Job: Can you reproduce the data word for word, from the line holding "Find the location of a particular element." through the end of the data, both ends included, with the pictures left out?
*** Records ***
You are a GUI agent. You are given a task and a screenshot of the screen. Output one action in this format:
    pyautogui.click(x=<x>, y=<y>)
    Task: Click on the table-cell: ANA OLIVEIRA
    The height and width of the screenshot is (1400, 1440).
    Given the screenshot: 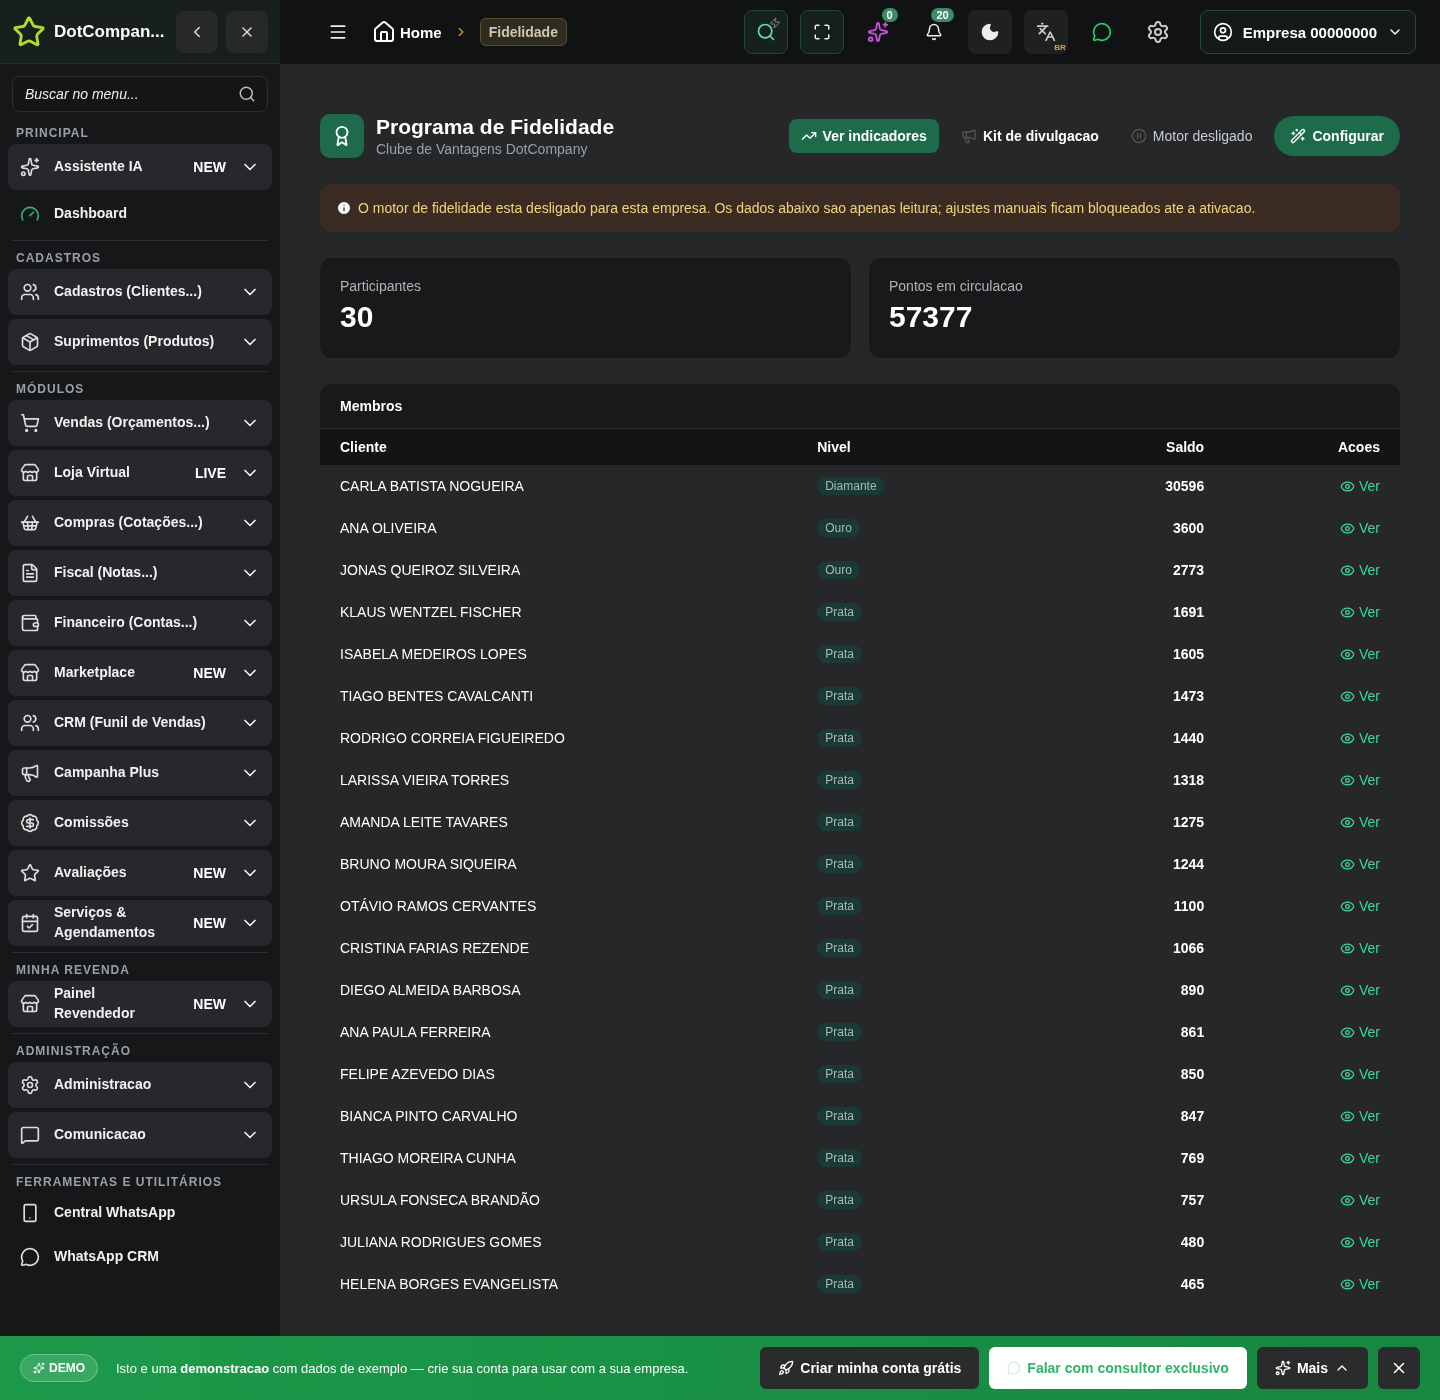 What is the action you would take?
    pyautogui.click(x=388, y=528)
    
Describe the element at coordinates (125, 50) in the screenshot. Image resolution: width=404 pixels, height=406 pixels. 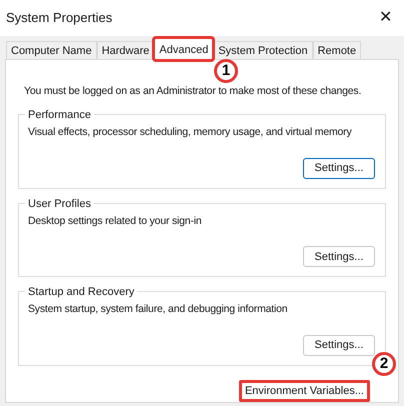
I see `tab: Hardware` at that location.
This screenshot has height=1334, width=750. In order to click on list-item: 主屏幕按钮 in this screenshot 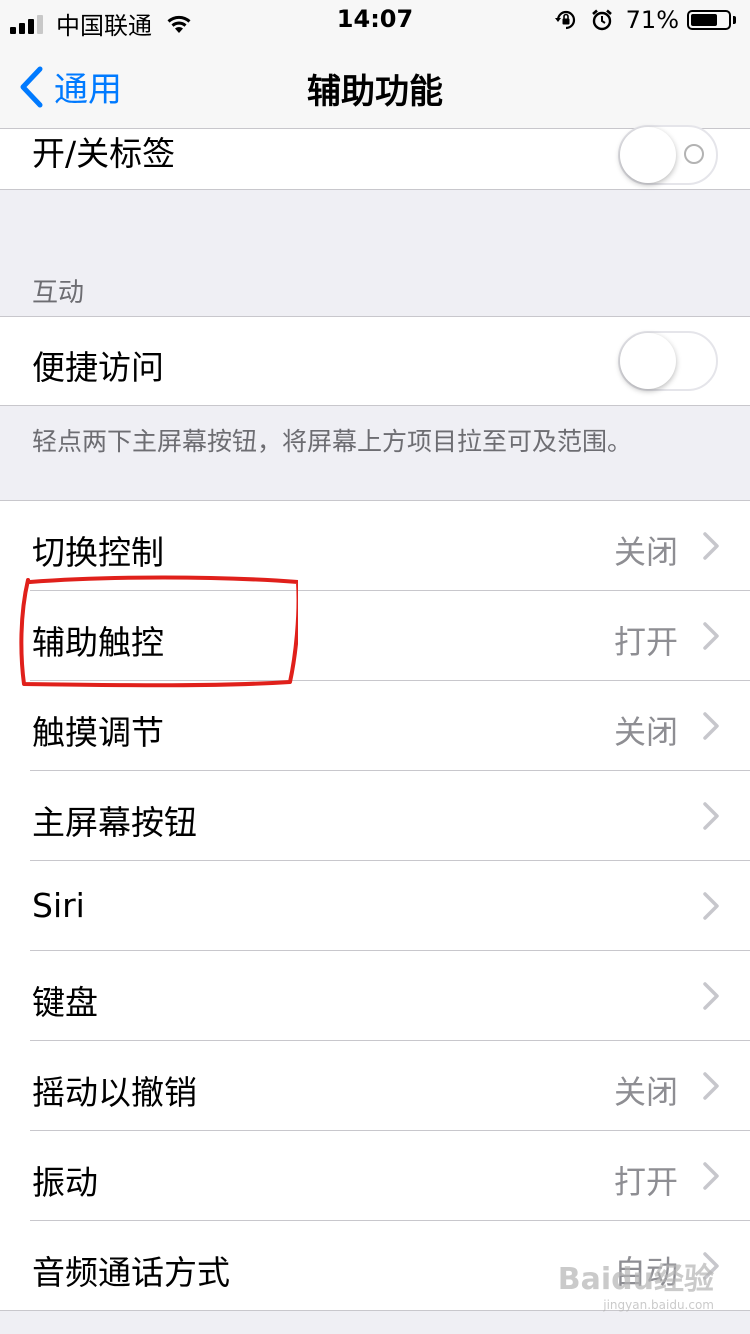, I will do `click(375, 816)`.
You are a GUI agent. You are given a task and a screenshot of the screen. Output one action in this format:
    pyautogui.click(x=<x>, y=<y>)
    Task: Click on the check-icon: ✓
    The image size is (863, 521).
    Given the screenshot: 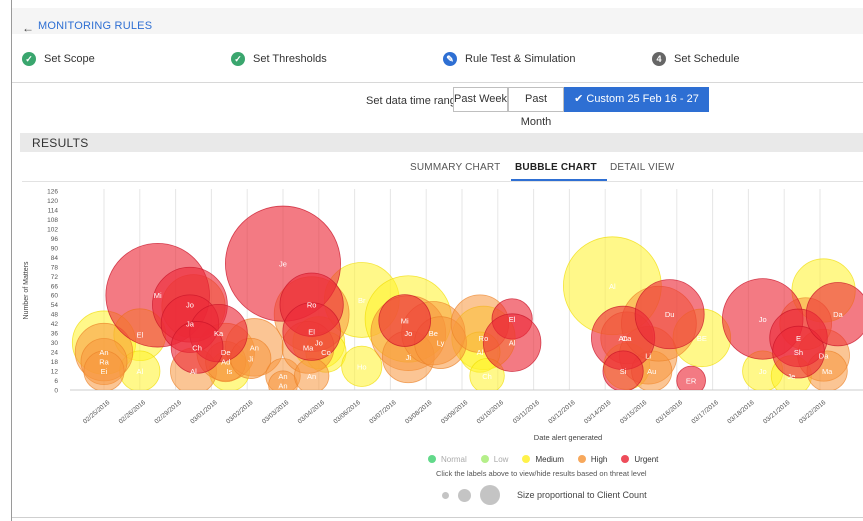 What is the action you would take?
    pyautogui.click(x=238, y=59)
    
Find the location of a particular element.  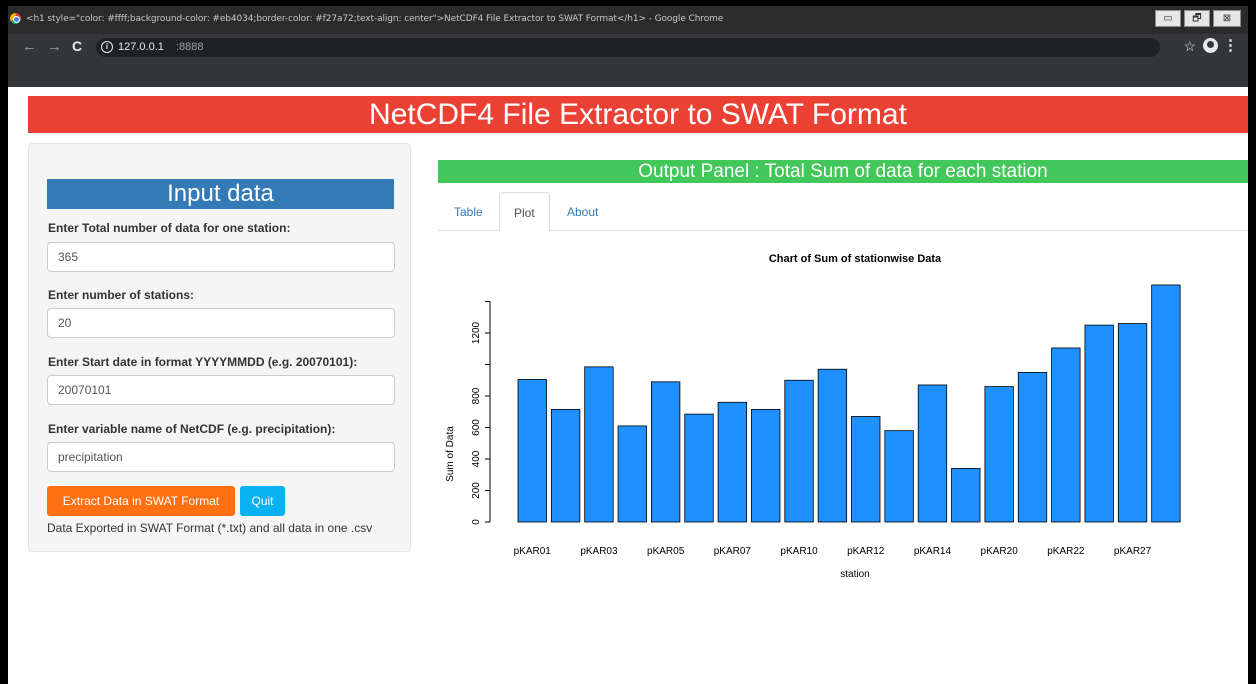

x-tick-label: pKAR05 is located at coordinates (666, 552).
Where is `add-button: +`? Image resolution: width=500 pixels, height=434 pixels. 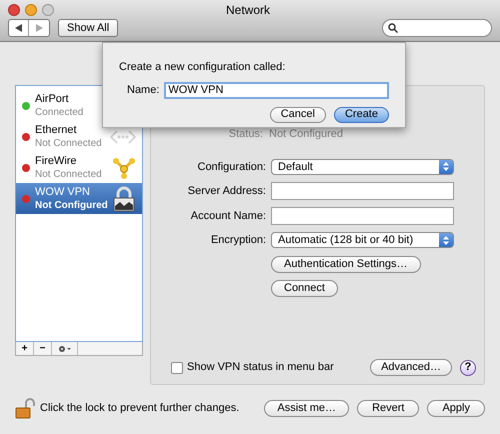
*** End of Records ***
Answer:
Find the location of a particular element.  

x-tick-label: pKAR05 is located at coordinates (666, 552).
Where is `add-button: +`? Image resolution: width=500 pixels, height=434 pixels. 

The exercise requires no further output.